ABSTRACT
Use of supporting materials in cognitive behavioural therapy (CBT) is widely advocated, and homework increases effectiveness. The study aimed to identify materials most frequently used by CBT therapists to support CBT for depression, and those perceived clinically most effective. Questionnaires were sent to 3665 accredited CBT therapists asking about their use of resources commonly described in CBT manuals, and their views on effectiveness. Of 3665 approached by post/email, 994 (27%) responded. Another 33 completed the questionnaire via the study website. 818/1027 (80%) of respondents were accredited practitioners who deliver one-to-one therapy. Symptom measures, lists of problems/goals, activity schedules, behavioural activation diaries/plans, and case formulation worksheets were used “frequently” or “very frequently” by over 85% of respondents. Sleep diaries and computerised CBT were used least. Most resources were used within and between sessions. Activity schedules, behavioural activation diaries/plans, case formulation worksheets, thought records, and resources to support the identification of conditional beliefs were regarded as most effective. Symptom measures, sleep diaries, and computerised/online materials were considered only moderately effective. Therapists use a wide range of materials to support individual CBT. For delivering CBT, technology-enabled approaches should incorporate a range of materials to enable therapists to tailor treatment effectively.
Acknowledgements
We are grateful to the therapists who participated in our survey. We thank June Johnstone and Vivien Jones for providing administrative support, and Eloisa Colman for facilitating the set-up of the study. We are also grateful to those colleagues who are involved with the INTERACT study as co-applicants but who have not participated in drafting this manuscript: Rachel Churchill, David Coyle, Simon Gilbody, Paul Lanham, Una Macleod, Irwin Nazareth, Steve Parrott, Katrina Turner, Nicky Welton, and Catherine Wevill.

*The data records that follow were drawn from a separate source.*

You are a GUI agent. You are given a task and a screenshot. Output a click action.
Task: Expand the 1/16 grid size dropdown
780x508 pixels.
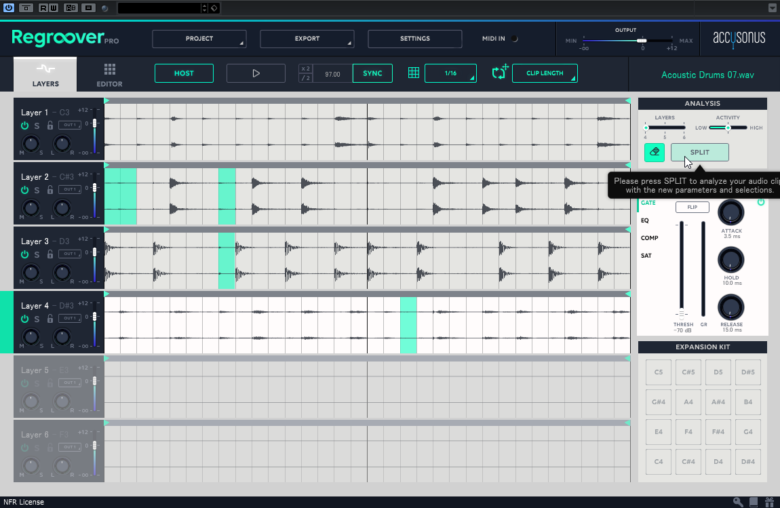tap(450, 73)
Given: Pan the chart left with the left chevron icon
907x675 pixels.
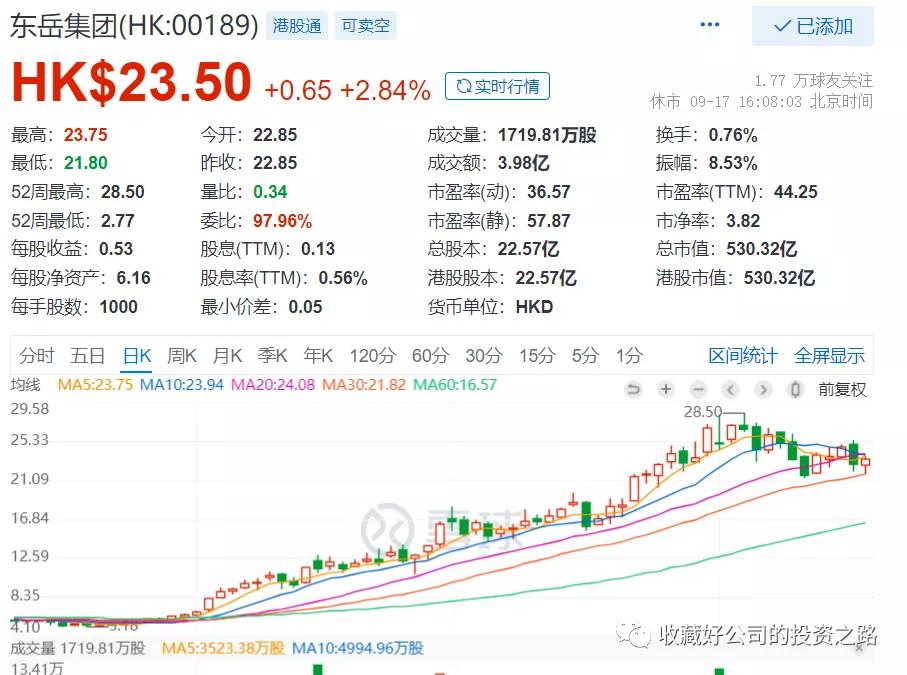Looking at the screenshot, I should coord(731,389).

This study was conducted in collaboration with the Bristol Randomised Trials Collaboration (BRTC), a UKCRC Registered Clinical Trials Unit (CTU), in receipt of National Institute for Health Research CTU support funding. Study data were collected and managed using REDCap (P. Harris et al., Citation2009) hosted at the University of Bristol.
Disclaimer
The views expressed in this publication are those of the authors and not necessarily those of the NHS, the NIHR or the Department of Health.
Disclosure statement
Chris Williams is the author of written and online CBT self-help resources, and is Director of a company which commercialises these resources. The other authors have no conflict of interests with respect to this publication.
Ethical statements
The authors assert that all procedures contributing to this work comply with the ethical standards of the relevant national and institutional committees on human experimentation and with the Helsinki Declaration of 1975, and its most recent revision. Authors have abided by the Ethical Principles of Psychologists and Code of Conduct as set out by the American Psychological Association. Ethical approval was provided by the University of Bristol, Faculty of Health Sciences Research Ethics Committee (29/2/2016; REC reference 31642). HRA approval was also granted (8/3/2016; IRAS reference 198271).